*Exercise brief*
Once you find the line that contains "692x407 pixels. How" in the entries below, give it again along with every following line, unchanged, through the final one.

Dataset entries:
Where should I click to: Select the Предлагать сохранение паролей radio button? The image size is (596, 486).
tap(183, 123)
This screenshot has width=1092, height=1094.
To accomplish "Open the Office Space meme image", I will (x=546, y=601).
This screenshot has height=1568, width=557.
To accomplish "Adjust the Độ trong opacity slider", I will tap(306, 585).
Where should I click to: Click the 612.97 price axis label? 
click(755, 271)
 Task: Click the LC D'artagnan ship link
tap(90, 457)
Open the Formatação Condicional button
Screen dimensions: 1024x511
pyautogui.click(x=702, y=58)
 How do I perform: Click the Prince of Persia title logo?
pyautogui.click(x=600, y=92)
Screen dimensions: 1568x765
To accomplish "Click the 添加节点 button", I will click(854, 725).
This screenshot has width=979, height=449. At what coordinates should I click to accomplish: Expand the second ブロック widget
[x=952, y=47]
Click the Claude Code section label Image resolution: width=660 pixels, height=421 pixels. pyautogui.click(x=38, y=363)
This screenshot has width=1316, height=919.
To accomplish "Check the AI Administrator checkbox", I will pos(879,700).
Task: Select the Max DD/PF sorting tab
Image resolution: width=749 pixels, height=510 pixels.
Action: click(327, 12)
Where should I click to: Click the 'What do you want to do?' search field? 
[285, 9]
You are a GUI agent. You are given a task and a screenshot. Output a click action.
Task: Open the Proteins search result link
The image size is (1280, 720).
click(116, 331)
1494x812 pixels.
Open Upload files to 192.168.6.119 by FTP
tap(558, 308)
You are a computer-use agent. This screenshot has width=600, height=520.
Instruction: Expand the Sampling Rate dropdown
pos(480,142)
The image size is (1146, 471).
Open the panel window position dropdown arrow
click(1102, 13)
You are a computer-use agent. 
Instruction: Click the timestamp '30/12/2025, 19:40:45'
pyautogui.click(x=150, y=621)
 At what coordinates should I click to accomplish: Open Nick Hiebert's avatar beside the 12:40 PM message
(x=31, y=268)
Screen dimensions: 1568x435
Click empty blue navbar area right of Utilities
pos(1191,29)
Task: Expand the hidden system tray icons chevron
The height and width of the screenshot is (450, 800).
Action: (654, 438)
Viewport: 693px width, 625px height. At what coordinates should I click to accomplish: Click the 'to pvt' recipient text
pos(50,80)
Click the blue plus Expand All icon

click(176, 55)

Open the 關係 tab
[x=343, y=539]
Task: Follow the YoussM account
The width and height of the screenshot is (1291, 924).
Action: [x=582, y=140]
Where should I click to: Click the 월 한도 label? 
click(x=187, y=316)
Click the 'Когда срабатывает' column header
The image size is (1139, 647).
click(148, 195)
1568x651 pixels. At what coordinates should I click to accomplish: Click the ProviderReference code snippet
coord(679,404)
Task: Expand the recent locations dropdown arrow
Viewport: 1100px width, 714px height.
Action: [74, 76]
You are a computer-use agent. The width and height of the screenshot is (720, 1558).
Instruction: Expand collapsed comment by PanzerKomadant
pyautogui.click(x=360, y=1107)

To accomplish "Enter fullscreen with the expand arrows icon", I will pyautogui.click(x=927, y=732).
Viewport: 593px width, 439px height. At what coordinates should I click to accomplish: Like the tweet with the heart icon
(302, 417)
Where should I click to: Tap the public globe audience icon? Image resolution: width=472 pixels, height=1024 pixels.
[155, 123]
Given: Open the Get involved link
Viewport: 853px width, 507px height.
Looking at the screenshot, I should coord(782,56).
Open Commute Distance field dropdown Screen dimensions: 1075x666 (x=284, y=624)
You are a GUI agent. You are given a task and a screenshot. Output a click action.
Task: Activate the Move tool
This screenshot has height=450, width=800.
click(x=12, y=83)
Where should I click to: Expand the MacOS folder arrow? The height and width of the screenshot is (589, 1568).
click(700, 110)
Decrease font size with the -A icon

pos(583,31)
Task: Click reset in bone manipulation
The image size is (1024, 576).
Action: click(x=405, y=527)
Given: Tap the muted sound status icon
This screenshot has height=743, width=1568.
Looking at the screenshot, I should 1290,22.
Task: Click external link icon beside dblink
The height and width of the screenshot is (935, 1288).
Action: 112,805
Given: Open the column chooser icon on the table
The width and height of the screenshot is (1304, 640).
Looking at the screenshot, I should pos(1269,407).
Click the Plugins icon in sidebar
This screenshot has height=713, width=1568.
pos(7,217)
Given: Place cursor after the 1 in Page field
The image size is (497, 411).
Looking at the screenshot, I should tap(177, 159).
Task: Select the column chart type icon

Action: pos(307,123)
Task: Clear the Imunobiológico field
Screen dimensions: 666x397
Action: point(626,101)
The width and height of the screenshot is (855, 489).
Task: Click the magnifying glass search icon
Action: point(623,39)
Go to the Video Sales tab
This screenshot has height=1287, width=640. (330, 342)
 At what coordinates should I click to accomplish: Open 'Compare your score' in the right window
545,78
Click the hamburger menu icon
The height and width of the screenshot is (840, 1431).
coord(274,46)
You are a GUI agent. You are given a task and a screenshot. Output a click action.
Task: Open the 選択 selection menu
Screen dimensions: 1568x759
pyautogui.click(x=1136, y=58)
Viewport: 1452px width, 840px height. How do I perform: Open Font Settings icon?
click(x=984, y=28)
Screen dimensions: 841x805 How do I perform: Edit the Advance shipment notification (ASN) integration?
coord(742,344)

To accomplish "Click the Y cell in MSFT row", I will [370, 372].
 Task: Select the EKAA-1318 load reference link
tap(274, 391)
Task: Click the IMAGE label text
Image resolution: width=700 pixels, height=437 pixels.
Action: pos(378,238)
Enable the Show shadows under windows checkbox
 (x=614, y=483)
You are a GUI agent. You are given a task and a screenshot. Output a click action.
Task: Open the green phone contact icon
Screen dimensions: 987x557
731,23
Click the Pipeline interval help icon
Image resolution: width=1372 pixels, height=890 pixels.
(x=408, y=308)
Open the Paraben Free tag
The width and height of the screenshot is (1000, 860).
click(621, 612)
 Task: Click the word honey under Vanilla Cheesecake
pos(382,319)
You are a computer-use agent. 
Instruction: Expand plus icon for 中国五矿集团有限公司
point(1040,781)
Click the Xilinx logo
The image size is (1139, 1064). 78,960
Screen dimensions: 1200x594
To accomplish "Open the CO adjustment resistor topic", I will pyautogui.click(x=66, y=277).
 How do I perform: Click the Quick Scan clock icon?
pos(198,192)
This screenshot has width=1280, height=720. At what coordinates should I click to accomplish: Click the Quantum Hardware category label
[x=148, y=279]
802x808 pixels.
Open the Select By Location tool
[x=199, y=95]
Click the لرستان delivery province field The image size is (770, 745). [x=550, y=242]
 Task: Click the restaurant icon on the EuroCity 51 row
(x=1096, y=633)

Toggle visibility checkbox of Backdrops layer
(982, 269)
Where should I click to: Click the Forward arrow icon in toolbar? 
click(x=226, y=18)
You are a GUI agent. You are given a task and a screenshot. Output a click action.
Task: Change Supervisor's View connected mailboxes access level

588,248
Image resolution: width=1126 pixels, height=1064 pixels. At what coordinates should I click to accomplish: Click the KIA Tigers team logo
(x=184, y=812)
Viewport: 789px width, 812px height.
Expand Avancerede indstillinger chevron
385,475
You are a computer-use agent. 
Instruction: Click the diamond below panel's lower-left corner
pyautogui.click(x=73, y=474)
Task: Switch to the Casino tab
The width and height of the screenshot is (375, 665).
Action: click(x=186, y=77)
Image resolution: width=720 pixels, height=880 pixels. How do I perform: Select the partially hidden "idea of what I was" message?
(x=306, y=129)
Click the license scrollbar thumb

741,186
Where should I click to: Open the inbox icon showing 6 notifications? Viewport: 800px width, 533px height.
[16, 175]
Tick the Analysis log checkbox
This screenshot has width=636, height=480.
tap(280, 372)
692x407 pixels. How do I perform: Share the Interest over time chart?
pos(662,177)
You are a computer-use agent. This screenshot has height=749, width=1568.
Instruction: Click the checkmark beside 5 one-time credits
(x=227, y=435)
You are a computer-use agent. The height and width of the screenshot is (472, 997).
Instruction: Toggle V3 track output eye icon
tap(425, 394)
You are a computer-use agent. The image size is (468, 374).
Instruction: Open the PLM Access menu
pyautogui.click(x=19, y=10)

*Task solution*
692x407 pixels. How do I perform: Share the Interest over time chart?
pos(662,177)
You are a computer-use agent. This screenshot has height=749, width=1568.
Instruction: Click the checkmark beside 5 one-time credits
(x=227, y=435)
You are a computer-use agent. The height and width of the screenshot is (472, 997).
Instruction: Toggle V3 track output eye icon
tap(425, 394)
You are a computer-use agent. The image size is (468, 374).
Instruction: Open the PLM Access menu
pyautogui.click(x=19, y=10)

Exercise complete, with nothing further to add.